What the task asks> Without any omission, reproduce the records that follow.

Exercise input>
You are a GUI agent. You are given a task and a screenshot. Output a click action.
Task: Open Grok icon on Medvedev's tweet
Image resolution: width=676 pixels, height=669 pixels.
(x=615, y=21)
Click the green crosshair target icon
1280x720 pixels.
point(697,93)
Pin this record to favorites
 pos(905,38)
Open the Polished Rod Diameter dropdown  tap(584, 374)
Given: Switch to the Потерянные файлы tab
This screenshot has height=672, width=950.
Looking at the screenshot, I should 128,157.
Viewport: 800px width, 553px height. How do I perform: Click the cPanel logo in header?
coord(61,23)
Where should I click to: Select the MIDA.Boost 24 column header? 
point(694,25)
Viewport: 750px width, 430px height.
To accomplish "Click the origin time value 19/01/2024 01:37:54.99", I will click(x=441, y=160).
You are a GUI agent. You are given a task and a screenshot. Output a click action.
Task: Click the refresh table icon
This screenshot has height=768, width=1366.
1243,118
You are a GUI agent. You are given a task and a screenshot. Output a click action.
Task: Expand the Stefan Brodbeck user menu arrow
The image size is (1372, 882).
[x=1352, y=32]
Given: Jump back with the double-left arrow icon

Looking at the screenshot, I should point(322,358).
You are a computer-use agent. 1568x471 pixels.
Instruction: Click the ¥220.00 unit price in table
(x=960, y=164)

Task result>
You are a GUI agent. You are given a task and a screenshot. Output a click action.
Task: Open Grok icon on Medvedev's tweet
Image resolution: width=676 pixels, height=669 pixels.
(x=615, y=21)
Click the green crosshair target icon
1280x720 pixels.
point(697,93)
Pin this record to favorites
 pos(905,38)
Open the Polished Rod Diameter dropdown  tap(584, 374)
Given: Switch to the Потерянные файлы tab
This screenshot has height=672, width=950.
Looking at the screenshot, I should 128,157.
Viewport: 800px width, 553px height. How do I perform: Click the cPanel logo in header?
coord(61,23)
Where should I click to: Select the MIDA.Boost 24 column header? 
point(694,25)
Viewport: 750px width, 430px height.
To accomplish "Click the origin time value 19/01/2024 01:37:54.99", I will click(x=441, y=160).
You are a GUI agent. You are given a task and a screenshot. Output a click action.
Task: Click the refresh table icon
This screenshot has height=768, width=1366.
1243,118
You are a GUI agent. You are given a task and a screenshot. Output a click action.
Task: Expand the Stefan Brodbeck user menu arrow
The image size is (1372, 882).
[x=1352, y=32]
Given: Jump back with the double-left arrow icon

Looking at the screenshot, I should point(322,358).
You are a computer-use agent. 1568x471 pixels.
Instruction: Click the ¥220.00 unit price in table
(x=960, y=164)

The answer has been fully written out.